Tuesday, March 3, 2015

Why Diets Don't Work

It seems like these days there are an endless amount of diets and fads out there, all with a different twist or "secret" to losing weight. Low fat, low carb, no carb, high protein, high fiber, no fruit, all vegetables, etc. etc. etc. It's enough to make your head spin it's so confusing. No wonder so many people begin various diets and are not successful. The truth is that everybody is different and every body is different. All we really know is that we need food to live, but what things are healthy vs. unhealthy are always going to be debatable depending on who you talk to what has worked for them.

I was introduced to this great video on TED talks a few years ago given by a neuroscientist Sandra Aamondt who incorporates science with personal experience to give her take on why diets don't usually work.

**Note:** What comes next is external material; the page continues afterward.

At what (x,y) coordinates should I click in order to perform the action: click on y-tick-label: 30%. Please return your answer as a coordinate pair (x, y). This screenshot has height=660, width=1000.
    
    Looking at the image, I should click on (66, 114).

http://www.ted.com/talks/sandra_aamodt_why_dieting_doesn_t_usually_work?language=en


This is why I'm a strong believer in lifestyle changes as opposed to dieting, because restricting yourself of certain foods does not work and it's unrealistic. Even if you have an extraordinary amount of self control, you will still eventually crave foods that you cut out of your diet that you will end up binge eating them or eating them anyway and feeling bad about yourself for it. This is how eating disorders are born. However, if you look at things from a different perspective, this guilt and shame can be avoided. You should never restrict yourself of any certain food. If you want something, eat it. Don't feel bad about. Your craving will be fulfilled and eating that one slice of pizza or one bowl of ice cream isn't going to make you gain any weight. As long as you eat these things in moderation, they can be a part of a healthy lifestyle. Changing your lifestyle to incorporate more healthy foods, such as lean meats, fruits, vegetables, whole grains is going to help you see the changes you want. And you can still have that cookie or soda and not feel bad about it. Here is a great government website that has tons of information on nutritional guidelines and healthy eating made by dietitians. http://www.choosemyplate.gov/

Another thing I want to mention is that weight loss doesn't happen overnight. The healthy recommendation from doctors is to lose 1-2 pounds per week. I also think it's important not to weigh yourself more than once per week. And try to weigh yourself at the same time and same day each week, that will it will be easier to track changes in your weight and body. Also remember, the scale is not the only change your body will go through. You can do measurements of your hips, waist, arms, etc. and see the inches lost as well. Body fat percentage is also an indicator of body changes, especially for those who incorporate a lot of weight training into their exercise regimen.

Don't be so hard on yourself, lifestyle changes aren't easy, just take baby steps to get there. It takes about 21 days for something to become a habit, keep that in mind. Slow and steady wins the race of weight loss.